The Civil Human Rights Front has organised a Human Rights Day Rally at 3pm today to protest against the government and police for their alleged abuse of power and unfair treatments towards protesters during the six-month anti-government movement.
The march is set to begin at Victoria Park's Central Lawn in Causeway Bay and end at Chater Road Pedestrian Precinct in Central. Organisers was granted a Letter of No Objection on Thursday, which would allow participants to assemble at Central Lawn from 12-6pm, and march on the approved route from 3-10pm.
It is being held two days before Human Rights Day, a day which commemorates the adoption of the Universal Declaration of Human Rights by the United Nations General Assembly on December 10, 1948. It is the first march to receive police approval since mid-August.
Follow out live blog of the march below:
This wraps up our live coverage of the rally. For further updates, go to the South China Morning Post live blog here.
Jimmy Shan Tsz-kit, the convenor of the Front, spoke to reporters in a press conference and announced that more than 800,000 people attended today's pro-democracy rally. The police said that peak attendance was estimated at 183,000 participants.
Protesters set up a defence line on Pedder Street in Central with umbrellas, about 100 metres away from the police. One masked protester shouted, "This is the finish point of the march. If you don't leave, how can we leave?"
Protesters heckle police on Rodney Street in Admiralty. Police respond by shining powerful flashlights at them.
Police raised a blue warning flag in Central stating that the meeting or processionwas in breach of the law and that they may use force. Protesters responded by saying no one was holding protest signs or chanting slogans, so they did not understand why the police said they were taking part in an illegal procession.

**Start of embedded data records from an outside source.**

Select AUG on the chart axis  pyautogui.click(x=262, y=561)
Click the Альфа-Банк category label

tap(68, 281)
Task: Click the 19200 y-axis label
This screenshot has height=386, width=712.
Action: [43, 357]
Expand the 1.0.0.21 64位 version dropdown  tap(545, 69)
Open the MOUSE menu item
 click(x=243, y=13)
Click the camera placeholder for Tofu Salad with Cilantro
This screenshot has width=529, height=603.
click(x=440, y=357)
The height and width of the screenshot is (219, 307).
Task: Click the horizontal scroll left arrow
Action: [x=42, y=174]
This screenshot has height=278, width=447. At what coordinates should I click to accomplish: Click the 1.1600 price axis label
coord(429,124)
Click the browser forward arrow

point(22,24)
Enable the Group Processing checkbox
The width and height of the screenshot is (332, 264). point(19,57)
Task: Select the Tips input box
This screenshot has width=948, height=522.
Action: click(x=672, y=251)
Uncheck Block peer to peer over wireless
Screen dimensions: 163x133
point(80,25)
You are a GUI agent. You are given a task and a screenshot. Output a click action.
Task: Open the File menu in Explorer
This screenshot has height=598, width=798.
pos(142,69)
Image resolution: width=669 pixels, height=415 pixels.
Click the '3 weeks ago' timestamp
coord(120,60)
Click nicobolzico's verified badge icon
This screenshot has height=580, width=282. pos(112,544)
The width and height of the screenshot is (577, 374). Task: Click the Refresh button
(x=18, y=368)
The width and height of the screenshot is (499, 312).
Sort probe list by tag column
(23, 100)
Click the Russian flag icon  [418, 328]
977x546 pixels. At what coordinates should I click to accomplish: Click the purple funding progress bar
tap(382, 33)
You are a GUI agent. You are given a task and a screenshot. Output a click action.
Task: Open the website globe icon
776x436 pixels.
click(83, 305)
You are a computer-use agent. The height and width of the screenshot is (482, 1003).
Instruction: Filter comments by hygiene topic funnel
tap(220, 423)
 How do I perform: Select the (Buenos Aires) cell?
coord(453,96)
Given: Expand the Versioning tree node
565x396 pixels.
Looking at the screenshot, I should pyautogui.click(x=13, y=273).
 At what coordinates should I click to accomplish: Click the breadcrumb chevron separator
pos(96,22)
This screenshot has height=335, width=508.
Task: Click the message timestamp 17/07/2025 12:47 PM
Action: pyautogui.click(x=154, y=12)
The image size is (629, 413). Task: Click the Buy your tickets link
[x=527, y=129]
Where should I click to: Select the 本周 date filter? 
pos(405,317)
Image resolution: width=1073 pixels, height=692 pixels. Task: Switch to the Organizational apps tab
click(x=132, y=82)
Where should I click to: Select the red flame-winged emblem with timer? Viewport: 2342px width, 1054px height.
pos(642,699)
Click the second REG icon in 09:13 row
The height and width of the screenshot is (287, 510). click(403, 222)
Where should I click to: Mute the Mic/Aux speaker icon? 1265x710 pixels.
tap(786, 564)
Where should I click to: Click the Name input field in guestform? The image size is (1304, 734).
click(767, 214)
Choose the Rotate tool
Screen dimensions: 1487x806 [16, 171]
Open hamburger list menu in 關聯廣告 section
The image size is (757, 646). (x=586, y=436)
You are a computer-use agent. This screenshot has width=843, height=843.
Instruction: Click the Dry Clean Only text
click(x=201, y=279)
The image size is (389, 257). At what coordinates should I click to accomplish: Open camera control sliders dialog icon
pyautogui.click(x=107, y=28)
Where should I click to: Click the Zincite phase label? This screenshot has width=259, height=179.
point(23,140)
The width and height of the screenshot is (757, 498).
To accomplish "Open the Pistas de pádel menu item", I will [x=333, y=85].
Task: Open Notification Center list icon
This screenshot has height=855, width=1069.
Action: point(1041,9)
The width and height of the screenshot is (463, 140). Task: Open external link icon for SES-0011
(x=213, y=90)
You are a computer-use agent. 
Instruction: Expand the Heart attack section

Riot police officers outside Hang Seng Bank on Des Voeux Road Central have been pointing powerful flashlights at protesters and reporters. Protesters have also shone laser pointers at the police from a distance, but none of those on the receiving end of police flashlights appear to have laser pointers.
Protesters altered this wall art of a young girl playing football with cats outside Southern Playground in Wan Chai. They added red paint under the eyes to protest against police use of tear gas, and a dab of red can be seen on their chest to protest against police use of live ammunition. The words read "Return our eyes".
Democratic Party member and Legco lawmaker Roy Kwong Chun-yu is seen rooting for protesters in Causeway Bay.
A branch of the Chiyu Bank has been vandalised on Hennessy Road. Broken glass is all over the floor and an alarm can be heard.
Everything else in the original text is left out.